Study text:
____________________
Also Price and Spencer’s (2015, p. 47) study suggests that those NRPF teams which consist mainly of case-workers rather than social workers ‘tended to conceive of their duties to these families as administrative tasks’. One such administrative function of NRPF teams precisely consists in linking local social service departments even closer to the HO which – in the eyes of a social worker I interviewed (together with the NRPF manager) – reflects the overlapping interests of both organisations:

I do think that there has been, over the last few months, a change from the HO as well, and I don’t know whether or not that’s the work that the No Recourse Team has been doing, because they are much more open to us. We had a visit, […] they are coming and doing some training for us and we have a point of contact if we have concerns over any person, which actually is something that is practically unheard of. […] They didn’t have an open-door-approach at all. And I think that has changed because they have seen the value of actually working much more in partnership; and we hope to build on that as well (Interview 6.2).

Once again, another benefit of having a specially trained team dealing with all these cases centrally is that ‘normal’ social workers are thereby effectively shielded from having to apply the logic of immigration control, as the same interviewee indicated:

If we see people where we think there is some issue around their status, then actually we refer it to [the NRPF team] for them to investigate; that’s where the expertise around migration is […]. We don’t have to make those judgements (Interview 6.2).
____________________
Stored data
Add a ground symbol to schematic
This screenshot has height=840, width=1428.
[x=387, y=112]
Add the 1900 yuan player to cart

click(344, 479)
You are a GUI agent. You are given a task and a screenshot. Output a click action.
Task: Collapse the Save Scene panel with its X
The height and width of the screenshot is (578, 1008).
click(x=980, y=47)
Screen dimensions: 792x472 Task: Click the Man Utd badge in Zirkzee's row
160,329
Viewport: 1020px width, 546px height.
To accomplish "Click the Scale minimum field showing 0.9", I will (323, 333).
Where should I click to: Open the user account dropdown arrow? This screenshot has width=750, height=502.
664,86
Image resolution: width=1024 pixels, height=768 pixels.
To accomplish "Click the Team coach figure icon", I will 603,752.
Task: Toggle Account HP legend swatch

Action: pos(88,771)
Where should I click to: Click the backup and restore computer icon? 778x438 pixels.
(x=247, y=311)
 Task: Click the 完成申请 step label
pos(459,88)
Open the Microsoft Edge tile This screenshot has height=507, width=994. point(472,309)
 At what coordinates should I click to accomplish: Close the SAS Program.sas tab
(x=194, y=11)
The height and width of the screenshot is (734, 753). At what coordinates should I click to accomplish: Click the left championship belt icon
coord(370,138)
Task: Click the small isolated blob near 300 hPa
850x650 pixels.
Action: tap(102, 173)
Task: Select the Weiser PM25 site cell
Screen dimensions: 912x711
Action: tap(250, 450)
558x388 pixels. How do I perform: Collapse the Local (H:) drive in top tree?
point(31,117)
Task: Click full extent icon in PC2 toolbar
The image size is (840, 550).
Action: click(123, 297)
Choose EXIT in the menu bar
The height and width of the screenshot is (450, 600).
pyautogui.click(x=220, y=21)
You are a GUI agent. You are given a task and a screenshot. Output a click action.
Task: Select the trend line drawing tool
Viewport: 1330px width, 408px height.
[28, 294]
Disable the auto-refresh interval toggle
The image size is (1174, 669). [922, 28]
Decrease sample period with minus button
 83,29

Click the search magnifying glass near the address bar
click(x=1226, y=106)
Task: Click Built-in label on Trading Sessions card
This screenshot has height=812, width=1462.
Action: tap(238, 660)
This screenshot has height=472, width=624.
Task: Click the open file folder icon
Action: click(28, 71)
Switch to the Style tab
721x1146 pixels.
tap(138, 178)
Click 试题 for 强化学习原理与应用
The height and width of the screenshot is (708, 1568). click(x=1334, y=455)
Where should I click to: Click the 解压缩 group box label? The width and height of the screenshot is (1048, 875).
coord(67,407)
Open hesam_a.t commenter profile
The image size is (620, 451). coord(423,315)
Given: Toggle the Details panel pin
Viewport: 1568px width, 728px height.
____________________
Tasks to perform:
- 1) According to the passage on NRPF teams, how did teams made up mainly of case-workers tend to conceive of their duties to these families?
- 2) Write out the part of the passage on NRPF teams that begins at the words "Once again, another" and stops after "judgements (Interview 6.2).", and switch "expertise" to "knowledge" in it.

Written responses:
- 1) They tended to conceive of them as administrative tasks.

- 2)
Once again, another benefit of having a specially trained team dealing with all these cases centrally is that ‘normal’ social workers are thereby effectively shielded from having to apply the logic of immigration control, as the same interviewee indicated:

If we see people where we think there is some issue around their status, then actually we refer it to [the NRPF team] for them to investigate; that’s where the knowledge around migration is […]. We don’t have to make those judgements (Interview 6.2).